Wonho mengambilnya dengan senang hati, kebetulan ia memang sedikit lapar.

"Terima kasih" dan Seokjin hanya tersenyum sambil melahap roti yang juga dipegangnya.

Dan biarkanlah dua anak manis itu menikmati makan siangnya ditempat sunyi tersebut.

Namun sesaat ketenangan di perpustkaan itu harus berubah saat seseorang membuka pintu perpustkaan dengan kasar. Nampak seorang namja yang berjalan terburu-buru, mengelilingi rak-rak buku mencari sesuatu. Wajahnya terlihat kesal dengan dahi berkerut, tatapan mata tajam dan napas yang memburu. Sedangkan tangannya sibuk memilih buku asal.

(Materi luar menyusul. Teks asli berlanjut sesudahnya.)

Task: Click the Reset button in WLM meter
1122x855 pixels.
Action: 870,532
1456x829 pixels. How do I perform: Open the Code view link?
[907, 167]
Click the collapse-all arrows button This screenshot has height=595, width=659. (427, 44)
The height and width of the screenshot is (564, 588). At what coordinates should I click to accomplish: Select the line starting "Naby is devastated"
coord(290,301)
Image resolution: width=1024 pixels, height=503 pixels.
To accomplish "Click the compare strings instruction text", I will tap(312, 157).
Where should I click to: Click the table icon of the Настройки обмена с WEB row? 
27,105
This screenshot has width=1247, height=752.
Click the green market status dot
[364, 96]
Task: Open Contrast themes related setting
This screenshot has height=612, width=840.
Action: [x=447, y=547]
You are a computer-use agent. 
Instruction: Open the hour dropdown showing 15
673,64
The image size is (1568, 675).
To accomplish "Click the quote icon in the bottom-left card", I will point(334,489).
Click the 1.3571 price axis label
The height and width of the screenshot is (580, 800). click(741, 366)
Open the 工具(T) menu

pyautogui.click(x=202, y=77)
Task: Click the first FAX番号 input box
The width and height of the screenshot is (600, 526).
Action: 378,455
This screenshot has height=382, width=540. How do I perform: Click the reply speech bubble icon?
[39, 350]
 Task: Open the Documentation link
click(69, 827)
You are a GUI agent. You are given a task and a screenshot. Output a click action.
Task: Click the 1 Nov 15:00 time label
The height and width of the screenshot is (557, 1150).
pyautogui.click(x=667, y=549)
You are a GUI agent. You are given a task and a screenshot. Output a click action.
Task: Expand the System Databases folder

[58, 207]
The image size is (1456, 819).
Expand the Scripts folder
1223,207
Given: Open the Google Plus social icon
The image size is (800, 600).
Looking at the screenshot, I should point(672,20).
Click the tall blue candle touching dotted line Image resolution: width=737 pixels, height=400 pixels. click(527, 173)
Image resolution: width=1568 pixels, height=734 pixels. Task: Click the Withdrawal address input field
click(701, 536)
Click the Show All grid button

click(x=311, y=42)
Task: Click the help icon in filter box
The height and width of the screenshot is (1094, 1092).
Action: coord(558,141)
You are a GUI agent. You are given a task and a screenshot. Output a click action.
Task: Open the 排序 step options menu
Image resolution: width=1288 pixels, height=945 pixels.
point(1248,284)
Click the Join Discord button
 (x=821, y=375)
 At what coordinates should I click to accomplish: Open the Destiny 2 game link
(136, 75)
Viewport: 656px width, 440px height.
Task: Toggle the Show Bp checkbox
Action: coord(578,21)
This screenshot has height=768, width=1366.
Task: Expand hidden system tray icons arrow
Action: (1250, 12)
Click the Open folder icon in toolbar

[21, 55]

Namja tersebut terus berkeliling hingga sampai pada rak dibelakang Seokjin. Ia nampak tak peduli karena sibuk dengan roti manisnya, namun tidak dengan Wonho.

Wonho mencoba melirik apa yang dilakukan namja tersebut sehingga sedikit mengganggu ketenangan mereka. Hingga ia mengernyit saat namja yang dipandanginya balik memandangnya. Namja tersebut menatap bingung Wonho, sepertinya baru menyadari jika ada 2 anak tepat dibelakangnya.

"Kalian sedang apa?" tanya Namja tersebut tanpa mengalihkan pandangannya dari 2 anak kecil tersebut, 'anak baru' pikirnya.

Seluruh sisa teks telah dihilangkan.